If you are exercising for health and fitness, and not training for a specific sport, you may be more susceptible to overuse injuries or stress-related or repetitive-motion injuries. These injuries usually result when joints or soft tissue (muscles, tendons, ligaments or bursae) become irritated and inflamed. Another common and bothersome overuse injury is a stress fracture, a tiny crack in a bone that has been repeatedly stressed during exercise.
Overuse injuries commonly occur when a person does an unusually large amount of exercise, stressing tendons and joints that haven't had a chance to adapt to the new workload. Whereas your muscles can adjust to new demands fairly easily, the fibrous tissue in tendons and joints adapts more slowly, increasing in size and strength gradually over weeks and months. To avoid overuse injury, you must give these soft tissues time to toughen, even if your muscles are urging you to go farther and faster.
Injury prevention tips
- Begin any new type of exercise cautiously; do short, easy workouts for the first few weeks.
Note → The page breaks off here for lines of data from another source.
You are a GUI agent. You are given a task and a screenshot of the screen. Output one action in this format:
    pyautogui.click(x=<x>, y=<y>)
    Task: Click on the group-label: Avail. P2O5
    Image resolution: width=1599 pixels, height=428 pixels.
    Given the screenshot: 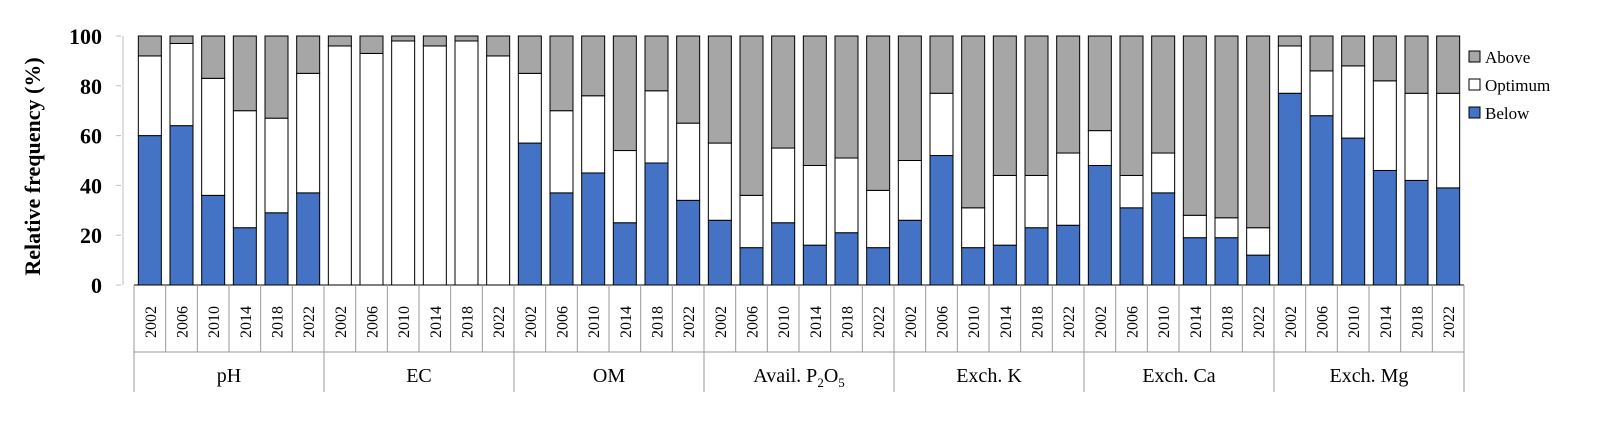 What is the action you would take?
    pyautogui.click(x=799, y=378)
     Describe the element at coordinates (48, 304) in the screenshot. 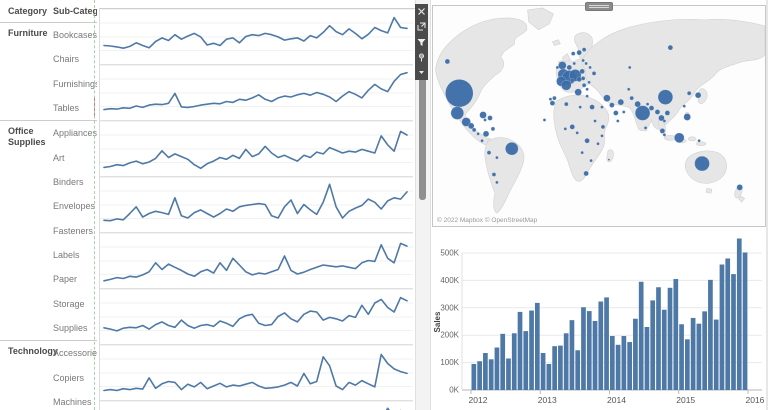

I see `list-row: Storage` at that location.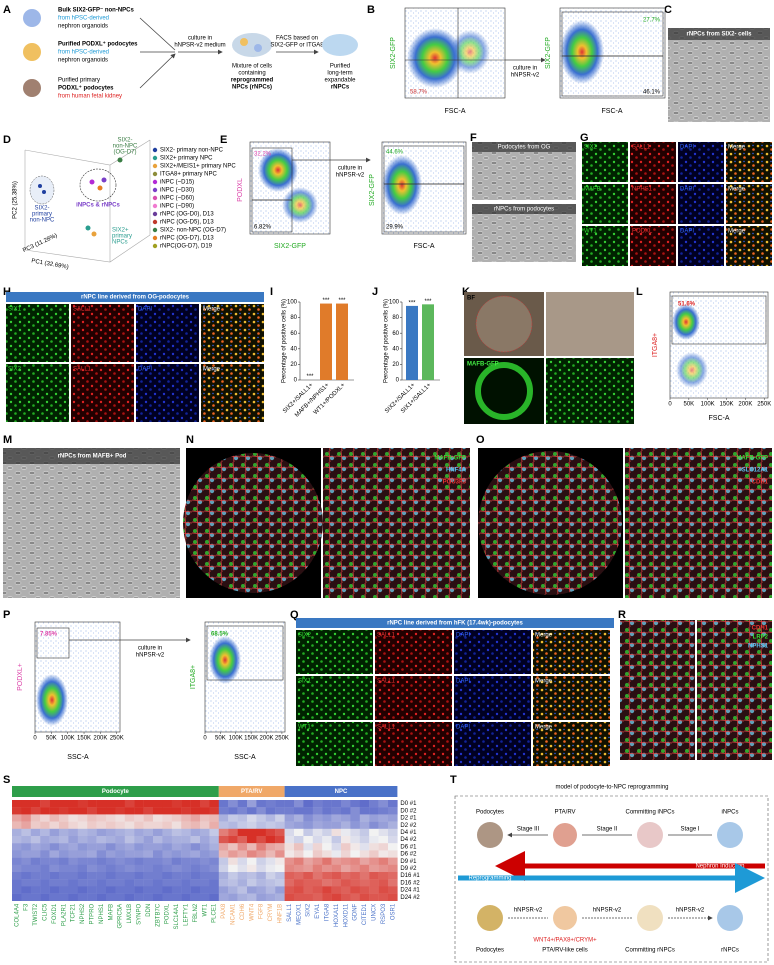  Describe the element at coordinates (356, 912) in the screenshot. I see `gene-label: GDNF` at that location.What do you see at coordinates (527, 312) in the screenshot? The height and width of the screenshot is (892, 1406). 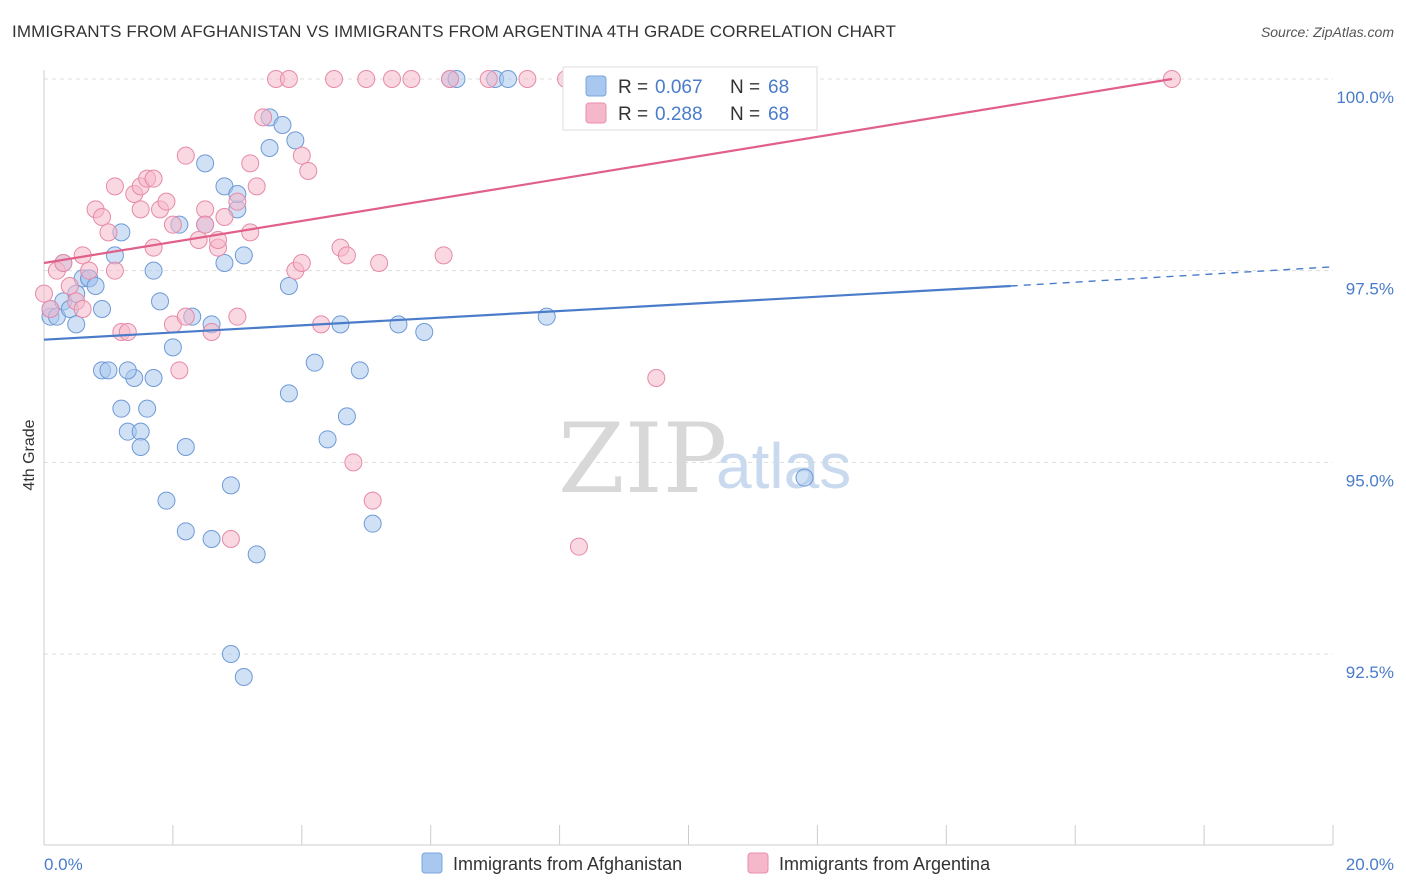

Never increase the length of your workouts by more than 5 percent from one week to the next, and never increase both the length and the intensity of your workout at the same time.
- Avoid workouts that are substantially harder or farther than anything you have done before. One overly stressful workout is enough to cause painful inflammation.
- Be sure your shoes fit well. Before wearing them during a workout, spend time breaking them in by walking around in them.
- If you feel any tingling, aching or soreness in a joint, muscle or tendon — either during or after a workout, or the next day — stop that activity until all signs of discomfort are gone. Also, swelling is not normal. Pain that is not relieved by a short period of rest is not normal.
Avoid the temptation to "work through" joint or tendon pain. The effort of exercise may mask the pain temporarily, but overuse injuries will only get worse over time if you ignore them.